Dataset entries:
--- START ---

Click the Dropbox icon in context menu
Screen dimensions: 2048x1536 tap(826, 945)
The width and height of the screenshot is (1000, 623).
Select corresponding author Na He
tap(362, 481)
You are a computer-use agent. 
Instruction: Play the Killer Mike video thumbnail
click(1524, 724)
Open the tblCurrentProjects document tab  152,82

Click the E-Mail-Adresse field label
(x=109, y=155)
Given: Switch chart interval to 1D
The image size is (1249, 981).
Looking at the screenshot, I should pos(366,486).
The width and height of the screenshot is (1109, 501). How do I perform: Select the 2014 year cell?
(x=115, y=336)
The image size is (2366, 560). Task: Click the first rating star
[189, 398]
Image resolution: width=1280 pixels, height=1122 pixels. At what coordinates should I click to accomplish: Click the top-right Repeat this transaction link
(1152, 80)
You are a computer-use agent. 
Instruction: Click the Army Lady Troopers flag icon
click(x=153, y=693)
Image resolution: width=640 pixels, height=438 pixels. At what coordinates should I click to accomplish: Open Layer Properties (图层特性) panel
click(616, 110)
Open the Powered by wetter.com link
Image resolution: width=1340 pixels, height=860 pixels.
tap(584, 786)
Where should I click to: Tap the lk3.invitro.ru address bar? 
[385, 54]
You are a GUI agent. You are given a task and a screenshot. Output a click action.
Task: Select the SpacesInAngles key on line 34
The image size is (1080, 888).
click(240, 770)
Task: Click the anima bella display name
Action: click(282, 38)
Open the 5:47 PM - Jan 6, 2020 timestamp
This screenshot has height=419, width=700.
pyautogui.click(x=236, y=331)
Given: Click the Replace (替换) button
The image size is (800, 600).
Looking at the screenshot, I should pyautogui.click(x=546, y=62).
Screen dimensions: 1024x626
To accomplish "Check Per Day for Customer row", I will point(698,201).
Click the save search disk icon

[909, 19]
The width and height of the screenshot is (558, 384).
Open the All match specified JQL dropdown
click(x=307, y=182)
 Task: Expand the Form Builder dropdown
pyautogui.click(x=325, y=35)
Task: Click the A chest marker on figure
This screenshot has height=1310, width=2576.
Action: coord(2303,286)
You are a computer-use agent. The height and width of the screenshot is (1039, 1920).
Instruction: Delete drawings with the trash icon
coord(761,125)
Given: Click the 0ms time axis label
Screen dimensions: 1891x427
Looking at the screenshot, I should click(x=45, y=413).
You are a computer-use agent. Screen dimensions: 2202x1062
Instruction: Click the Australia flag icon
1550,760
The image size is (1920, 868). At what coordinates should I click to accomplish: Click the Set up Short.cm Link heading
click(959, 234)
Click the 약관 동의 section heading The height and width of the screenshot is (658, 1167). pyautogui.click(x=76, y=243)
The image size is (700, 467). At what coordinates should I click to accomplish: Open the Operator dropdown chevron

--- END ---

Objective:
Reproduce the items exactly as they appear, beginning with the line that contains "Given: Click the 0ms time axis label" and continuing through the end of the items.

Exercise result:
Given: Click the 0ms time axis label
Screen dimensions: 1891x427
Looking at the screenshot, I should click(x=45, y=413).
You are a computer-use agent. Screen dimensions: 2202x1062
Instruction: Click the Australia flag icon
1550,760
The image size is (1920, 868). At what coordinates should I click to accomplish: Click the Set up Short.cm Link heading
click(959, 234)
Click the 약관 동의 section heading The height and width of the screenshot is (658, 1167). pyautogui.click(x=76, y=243)
The image size is (700, 467). At what coordinates should I click to accomplish: Open the Operator dropdown chevron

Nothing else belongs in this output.